These days I am no longer a teenager but a married man in the early half of his 30s. I have had enough accidents, near misses and dearly departed friends to have molted completely the illusion of teenage invulnerability. Any risk I am willing to take these days is far more calculated.
In the last half decade, I formed a new paddling alliance with an old friend, Derek, whom I have known since those early, more-reckless years. After a particularly gratifying high-water run down our backyard Colorado River, the conversation turned to the Arkansas and its foreboding crux, Pine Creek and The Numbers. This stretch of river, once the quintessential proving ground for the advanced and expert kayaker, has taken on, in a sense, the role of the elder statesmen: a wise but aged representative of a state full of world-class talent. While no longer cutting edge, it is still considered a classic. And as it turned out, Derek had never paddled it.

▸ **Input data**:
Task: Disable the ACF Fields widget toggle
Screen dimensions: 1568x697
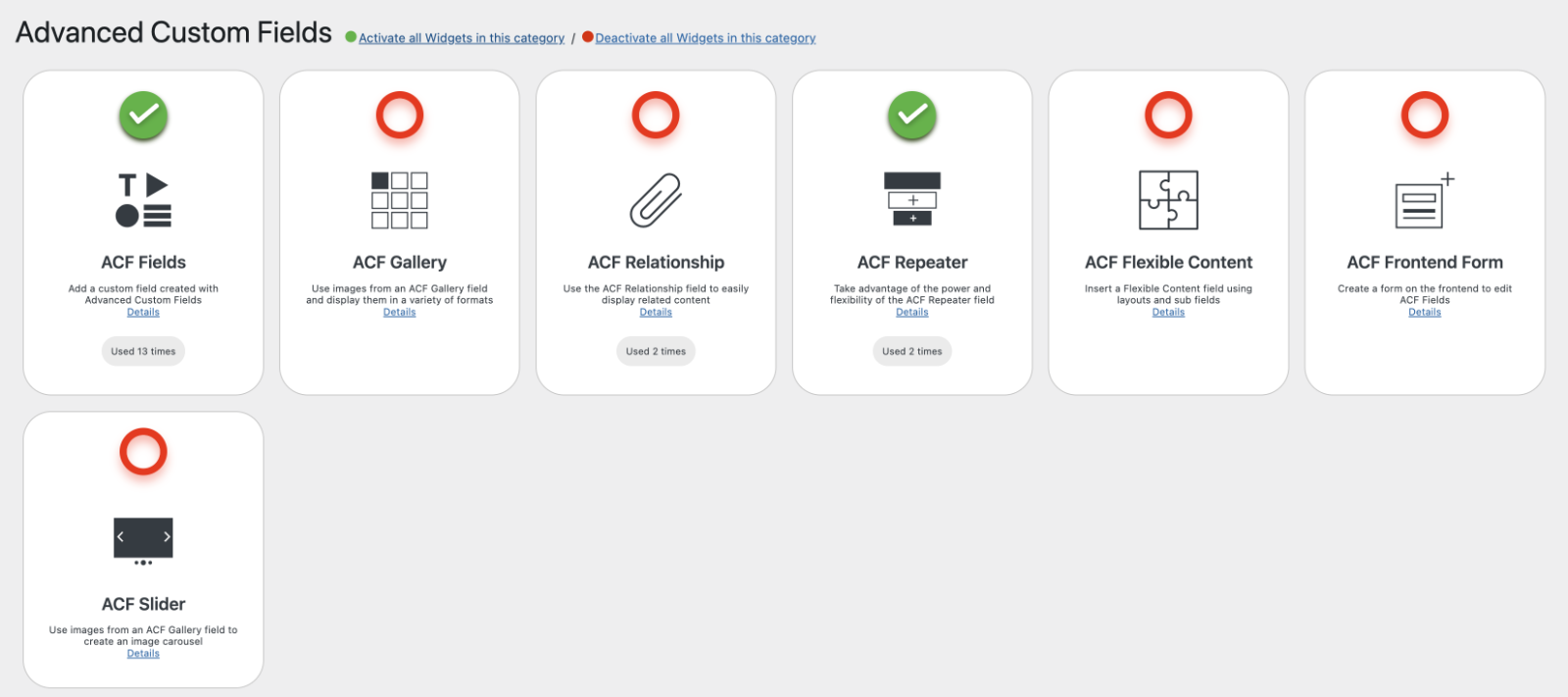Action: pyautogui.click(x=143, y=116)
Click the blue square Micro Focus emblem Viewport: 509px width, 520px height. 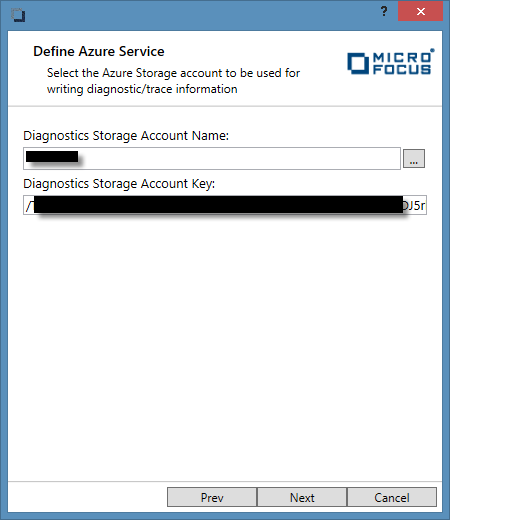pyautogui.click(x=358, y=63)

▸ **Aim of the task**:
Copy from the kayaking passage above everything between "In the last" and "never paddled it.", inclusive.

▸ **Answer to this task**:
In the last half decade, I formed a new paddling alliance with an old friend, Derek, whom I have known since those early, more-reckless years. After a particularly gratifying high-water run down our backyard Colorado River, the conversation turned to the Arkansas and its foreboding crux, Pine Creek and The Numbers. This stretch of river, once the quintessential proving ground for the advanced and expert kayaker, has taken on, in a sense, the role of the elder statesmen: a wise but aged representative of a state full of world-class talent. While no longer cutting edge, it is still considered a classic. And as it turned out, Derek had never paddled it.